It seems everyone is anticipating the groundbreaking of the proposed 20th & Chestnut project by the Nichols Partnership in Downtown Denver’s booming Union Station district, which will not only give Downtown its first full-service grocery store, but also put that store within two blocks of the region’s largest multi-modal transit hub. Here’s a quick progress report on the project and two slightly updated renderings, courtesy of Nichols Partnership project manager Dan Schuetz.
The first image is a view of the project’s 20th and Chestnut corner; the second image, the 19th and Chestnut corner:
The development’s groundbreaking was rescheduled from March to June, due to some final tweaks to the building design. Now, the project’s entire ground floor will have 28-foot ceiling heights. The consequence of this is quite exciting. The interior ground-floor parking area reserved for grocery store customers will now feel much more spacious with a ceiling that high. Also—and this is the really cool part—with a 28-foot floor-to-ceiling height, this has allowed the Nichols Partnership to add an L-shaped mezzanine level to the grocery store, increasing the store’s overall size. Sweet!
Great news ! Of all the many projects planned for the DT area this is probably the best.
I find these new building very boring. Crap 1/2 modern buildings with little character and f*&# all appeal just like the uptown square. I guess it’s better than parking lots but seriously something unique please. Something that makes you want to live there more than the 1st year you graduate from College.
This is an exciting project.
What are the plans for the electric Substation across the tracks from Manhattan, are they planning on keeping that there or consolidating it in someway?

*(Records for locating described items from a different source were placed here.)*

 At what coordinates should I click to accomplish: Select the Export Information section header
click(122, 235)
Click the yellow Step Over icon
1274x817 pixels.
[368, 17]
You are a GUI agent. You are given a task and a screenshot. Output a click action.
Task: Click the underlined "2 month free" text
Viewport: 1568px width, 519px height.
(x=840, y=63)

I agree with Jesse. I am so sick of all these cookie cutter apartment building popping up all over prime downtown real estate. I am glad to see development happening, especially at this booming pace, and parking lots disappearing. However, it seems like the new norm now is to have very uncreative box architecture quickly designed in SketchUp with faux materials. I have a feeling that in a relatively short time, we will be looking back wishing there was “more” done with these parcels. I understand that not every building needs to be iconic but the bar is being set pretty low for such high profile areas.

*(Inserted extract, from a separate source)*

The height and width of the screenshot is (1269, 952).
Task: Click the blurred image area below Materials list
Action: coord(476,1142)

Anyways, at least this will add more people downtown and help drive up the value of other parcels where they hopefully will spend a little more time, thought, and money.
I am excited to have a grocer downtown and it is even better news that they are doing a mezzanine. Any news on who it will be yet?
Kyle, I believe they are still negotiating with several grocers, but I understand it will be a national chain.
Every city in the world consists of “cookie cutter” buildings. It’s just that once those cookie-cutter buildings become historic, nobody complains about them anymore.
Agree, but with the quality of most of the new apartment buildings downtown, I can’t imagine they will ever become historic. I lived in the Metro for one year (the year after college)and that place was a joke. I could hear my neighbors having a regular conversation through the wall, so God forbid they played loud music or…got intimate. Denver needs to have some better standards regarding the quality of new buildings. Given, I have no clue what the current standards are, but I have been in at least 10-12 new apartment buildings downtown in the last 10 years, and almost all of them were the same crappy quality. They look decent so they can charge renters crazy high prices, but the quality is super cheap. Now i live in an old Lodo converted warehouse, and this place is solid. Guess they just don’t build em like they used to.
Cheaply-built construction is unfortunately just a way of the times, I think. I have lived in VERY few newer complexes either in Denver, Houston, Bakersfield, or now Pittsburgh, that were built well. I love my rental townhouse in Pittsburgh, I especially love the view, but without a doubt, it’s built like crap! Modern buildings are just built cheap. Be thankful we’re not in one of the REAL “boom cities” like Dubai, where probably half of those towers will all but completely collapse in a decade or two from horrific construction quality!
But don’t get me wrong, I’m super happy about new development around Union Station and I can’t wait to have a grocery store downtown, just wish they would build some buildings that Denver can still be proud of in 100 years.